A case (or two) for sport related injunctions in the Magistrates’ Court (“MCV”)

Haig Fawkner Cricket Club v Victorian Turf Cricket Association, unreported, MCV 10 March 2023 and Pettifer v Goulburn Valley Football League, unreported, MCV (22 September 2023)

While Victorians love their sport, it is rare for sporting related disputes to make their way to Victorian courts.  Most sport-related “litigation” at the sub-elite level occurs in informal tribunals established by small organisations with skeletal staff operating under governance documents of varying quality.  Even though the consequences of sanctions can be very significant, these tribunals are generally staffed by well-intentioned volunteers who may or may not have legal training.

Standard form disciplinary policies generally contain a provision that a person charged under the policy must exhaust all steps within the policy prior to commencing an action in any court, but if an individual remains aggrieved after the process where can they go?

While the Supreme Court remains vested with jurisdiction over disputes arising out of the contractual matrix that players have with their clubs and leagues, there may be a different and less costly avenue for redress through the Magistrates’ Court. 

Most sub-elite sporting organisations operate as incorporated associations under the regulation of Consumer Affairs Victoria and are subject to the Associations Incorporation Reform Act 2012 (the “Act”).  Section 54(3) of the Act imposes minimum standards of procedural fairness for organisations carrying out their disciplinary process.  It states the organisation must ensure that:

  (a)  the member who is the subject of the disciplinary procedure –

       (i)             is informed of the grounds upon which the disciplinary action against the member is proposed to be taken; and

       (ii)           has been given an opportunity to be heard in relation to the matter; and

  (b)  the outcome of the disciplinary procedure is determined by an unbiased decision-maker; and

  (c)   to the extent that doing so is compatible with paragraphs (a) and (b), the disciplinary procedure is completed as soon as is reasonably practicable…

Further, the Act contains, in s 68, a prohibition on oppressive conduct impacting members.  This concept has a similar meaning to that the subject of the Corporations Act 2001 (Cth) (see Stuart v Mordialloc Sporting Club Inc [2021] VSC 244 at [58]). 

Section 67 of the Act squarely vests jurisdiction in the MCV to hear disputes arising between members and an association, and recently, the MCV has heard and determined two applications for urgent injunctive relief on the basis of a denial of procedural fairness through disciplinary processes of two different sporting codes – with mixed results from the perspective of the athletes.

The principles underpinning injunctive relief set out in Australian Broadcasting Corporation v O’Neill [2006] HCA 46 are well known: a prima facie case, balance of convenience and monetary damages not being an adequate form of relief.

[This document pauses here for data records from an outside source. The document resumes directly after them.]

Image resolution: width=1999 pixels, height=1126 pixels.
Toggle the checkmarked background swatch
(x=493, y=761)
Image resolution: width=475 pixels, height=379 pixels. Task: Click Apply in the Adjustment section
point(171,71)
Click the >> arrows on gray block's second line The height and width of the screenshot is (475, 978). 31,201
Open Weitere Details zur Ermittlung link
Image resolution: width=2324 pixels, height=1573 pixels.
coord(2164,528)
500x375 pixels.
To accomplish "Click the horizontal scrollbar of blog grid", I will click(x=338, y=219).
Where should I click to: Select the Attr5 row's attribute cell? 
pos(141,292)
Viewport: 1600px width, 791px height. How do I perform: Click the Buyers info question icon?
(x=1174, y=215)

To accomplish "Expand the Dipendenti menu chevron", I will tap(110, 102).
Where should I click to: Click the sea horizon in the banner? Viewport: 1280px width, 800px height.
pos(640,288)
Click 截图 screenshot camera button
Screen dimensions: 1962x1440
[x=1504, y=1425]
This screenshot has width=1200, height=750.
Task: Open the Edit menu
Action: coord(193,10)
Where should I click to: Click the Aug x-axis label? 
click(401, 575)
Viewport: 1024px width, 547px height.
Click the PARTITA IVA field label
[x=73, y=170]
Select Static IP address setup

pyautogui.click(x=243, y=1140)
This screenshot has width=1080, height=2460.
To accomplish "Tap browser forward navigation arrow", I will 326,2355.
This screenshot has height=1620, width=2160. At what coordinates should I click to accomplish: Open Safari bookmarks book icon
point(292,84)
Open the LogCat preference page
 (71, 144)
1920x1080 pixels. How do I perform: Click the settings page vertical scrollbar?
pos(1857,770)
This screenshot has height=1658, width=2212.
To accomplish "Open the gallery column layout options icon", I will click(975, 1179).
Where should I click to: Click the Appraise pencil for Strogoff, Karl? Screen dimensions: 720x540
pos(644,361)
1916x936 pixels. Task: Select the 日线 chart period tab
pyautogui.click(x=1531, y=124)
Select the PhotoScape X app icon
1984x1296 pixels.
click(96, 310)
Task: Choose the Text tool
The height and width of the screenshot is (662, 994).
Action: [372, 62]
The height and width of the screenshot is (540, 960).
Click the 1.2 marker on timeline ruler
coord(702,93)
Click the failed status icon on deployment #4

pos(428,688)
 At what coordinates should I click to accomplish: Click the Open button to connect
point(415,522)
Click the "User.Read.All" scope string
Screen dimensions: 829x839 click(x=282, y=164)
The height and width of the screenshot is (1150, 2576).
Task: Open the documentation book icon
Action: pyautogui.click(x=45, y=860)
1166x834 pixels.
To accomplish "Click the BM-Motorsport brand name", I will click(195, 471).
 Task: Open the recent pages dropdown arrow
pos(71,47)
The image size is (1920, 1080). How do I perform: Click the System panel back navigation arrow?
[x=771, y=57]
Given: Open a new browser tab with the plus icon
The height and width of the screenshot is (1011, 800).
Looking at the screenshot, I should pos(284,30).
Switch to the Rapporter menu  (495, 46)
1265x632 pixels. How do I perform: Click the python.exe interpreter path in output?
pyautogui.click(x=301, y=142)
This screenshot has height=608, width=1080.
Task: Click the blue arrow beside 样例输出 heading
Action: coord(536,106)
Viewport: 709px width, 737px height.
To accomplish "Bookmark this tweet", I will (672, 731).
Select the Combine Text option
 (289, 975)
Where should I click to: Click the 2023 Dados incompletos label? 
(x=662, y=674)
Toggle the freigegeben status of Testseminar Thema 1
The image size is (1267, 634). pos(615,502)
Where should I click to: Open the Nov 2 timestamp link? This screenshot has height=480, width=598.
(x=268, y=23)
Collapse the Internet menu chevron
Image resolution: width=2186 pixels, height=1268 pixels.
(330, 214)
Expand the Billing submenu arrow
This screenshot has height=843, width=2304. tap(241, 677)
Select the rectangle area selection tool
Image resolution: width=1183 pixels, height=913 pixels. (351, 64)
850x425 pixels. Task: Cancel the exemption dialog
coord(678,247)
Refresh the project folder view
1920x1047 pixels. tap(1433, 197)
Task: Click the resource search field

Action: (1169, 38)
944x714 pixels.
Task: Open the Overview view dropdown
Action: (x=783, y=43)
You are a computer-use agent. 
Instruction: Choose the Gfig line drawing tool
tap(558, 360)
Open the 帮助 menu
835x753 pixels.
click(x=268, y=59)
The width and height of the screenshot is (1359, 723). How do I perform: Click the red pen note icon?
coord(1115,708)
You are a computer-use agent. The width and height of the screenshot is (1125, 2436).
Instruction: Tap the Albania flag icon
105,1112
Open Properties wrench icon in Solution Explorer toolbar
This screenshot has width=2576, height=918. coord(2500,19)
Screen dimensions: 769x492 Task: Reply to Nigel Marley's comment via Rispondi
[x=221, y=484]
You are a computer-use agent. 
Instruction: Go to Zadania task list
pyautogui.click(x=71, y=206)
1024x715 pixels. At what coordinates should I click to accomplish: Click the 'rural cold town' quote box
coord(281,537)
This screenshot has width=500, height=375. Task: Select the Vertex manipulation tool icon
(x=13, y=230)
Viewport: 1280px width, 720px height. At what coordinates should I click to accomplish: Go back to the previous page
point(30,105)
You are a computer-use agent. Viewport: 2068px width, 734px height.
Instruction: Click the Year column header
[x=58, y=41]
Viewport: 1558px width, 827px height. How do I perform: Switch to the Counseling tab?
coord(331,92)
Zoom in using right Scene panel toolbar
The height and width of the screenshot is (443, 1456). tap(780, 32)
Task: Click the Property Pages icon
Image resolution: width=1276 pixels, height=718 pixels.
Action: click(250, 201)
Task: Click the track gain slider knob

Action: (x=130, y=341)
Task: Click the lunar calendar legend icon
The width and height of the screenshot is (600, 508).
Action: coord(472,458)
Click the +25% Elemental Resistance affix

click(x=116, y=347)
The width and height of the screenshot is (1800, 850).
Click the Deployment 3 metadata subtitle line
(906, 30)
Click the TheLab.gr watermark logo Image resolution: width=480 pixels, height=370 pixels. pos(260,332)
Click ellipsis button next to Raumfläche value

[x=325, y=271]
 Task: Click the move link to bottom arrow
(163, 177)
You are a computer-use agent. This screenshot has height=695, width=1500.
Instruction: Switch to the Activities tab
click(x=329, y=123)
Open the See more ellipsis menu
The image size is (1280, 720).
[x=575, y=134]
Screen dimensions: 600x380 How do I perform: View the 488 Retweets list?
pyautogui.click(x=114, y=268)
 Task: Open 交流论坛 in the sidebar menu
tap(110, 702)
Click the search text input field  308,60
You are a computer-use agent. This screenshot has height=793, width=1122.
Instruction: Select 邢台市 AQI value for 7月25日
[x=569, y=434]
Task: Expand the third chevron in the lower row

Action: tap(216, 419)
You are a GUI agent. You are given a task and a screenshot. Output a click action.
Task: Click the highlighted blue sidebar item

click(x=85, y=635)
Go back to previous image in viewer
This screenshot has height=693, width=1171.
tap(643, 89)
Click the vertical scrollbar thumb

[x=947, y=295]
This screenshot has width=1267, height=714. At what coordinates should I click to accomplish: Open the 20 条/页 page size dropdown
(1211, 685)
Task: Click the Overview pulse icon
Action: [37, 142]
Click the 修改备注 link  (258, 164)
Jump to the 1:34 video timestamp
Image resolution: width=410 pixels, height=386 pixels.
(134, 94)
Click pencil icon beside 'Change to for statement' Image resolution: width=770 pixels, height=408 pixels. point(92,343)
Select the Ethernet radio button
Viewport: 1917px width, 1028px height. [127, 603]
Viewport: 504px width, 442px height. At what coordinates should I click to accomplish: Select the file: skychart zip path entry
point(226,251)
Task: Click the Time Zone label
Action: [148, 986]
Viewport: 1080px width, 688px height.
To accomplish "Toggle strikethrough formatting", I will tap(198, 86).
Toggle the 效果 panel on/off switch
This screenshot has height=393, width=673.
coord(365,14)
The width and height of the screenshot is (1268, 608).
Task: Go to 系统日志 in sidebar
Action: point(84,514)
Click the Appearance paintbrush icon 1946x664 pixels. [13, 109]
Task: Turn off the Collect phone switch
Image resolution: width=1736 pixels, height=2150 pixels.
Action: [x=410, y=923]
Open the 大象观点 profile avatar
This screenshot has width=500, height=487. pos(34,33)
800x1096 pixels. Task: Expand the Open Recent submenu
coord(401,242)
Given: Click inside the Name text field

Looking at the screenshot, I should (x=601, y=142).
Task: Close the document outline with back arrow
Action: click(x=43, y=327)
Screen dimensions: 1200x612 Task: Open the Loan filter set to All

In one matter, Haig Fawkner Cricket Club v Victorian Turf Cricket Association, unreported, MCV (10 March 2023), the plaintiff athletes sought injunctive relief on the basis that they were not afforded procedural fairness in a disciplinary proceeding.  In particular, the plaintiffs alleged that the VTCA had not laid charges according to its rules, had not convened an independent disciplinary panel and there was apprehended bias. 

In the oral decision delivered by the Court, the magistrate found a prima facie case had been established and the balance of convenience favoured the athletes’ participation in the game.  Further, the magistrate found that if the athletes missed the opportunity to play they would not be adequately compensated by an award of pecuniary damages.  In this case, the injunction granted by the Court meant that the players could play in their semi-final match.

In Pettifer v Goulburn Valley Football League, unreported, MCV (22 September 2023), the plaintiff athlete alleged a lack of procedural fairness in the conduct of the lower and appellate disciplinary hearings, including failing to consider relevant information, failing to provide a recording of the lower hearing prior to the appellate hearing and a failure to consider certain representative offences in the process of grading the athlete’s conduct.  He sought injunctive relief to prevent his five week suspension from taking effect (which would have prevented him from playing in the finals).  

In this case, the Court, after reviewing the recording of the appellate tribunal, found that the plaintiff had not demonstrated sufficiently that the Court should interfere.  It found neither a prima facie case that there was a denial of procedural fairness by the appellate tribunal nor that the balance of convenience favoured the athlete, referring to the one week delay in the bringing of the application.  In denying the application for an injunction, not only was the delay a contributing factor, but in the particular circumstances (namely, a head contact leading to concussion of the opposition player), the court weighed, in its balancing exercise, the duty of the association to uphold the integrity of the sporting code as a significant factor to consider in the analysis of balance of convenience.

As always, the question of whether to grant injunctive relief is a matter in the broad discretion of the court and dependent on the facts and circumstances of the case.  However, what was generally thought only to be available in the Supreme Court is now, through the operation of the Act, available in the MCV resulting in a more cost effective avenue for redress by sub-elite athletes.

Note that the author appeared for the plaintiff athletes in the Magistrates’ Court in the proceedings the subject of this article.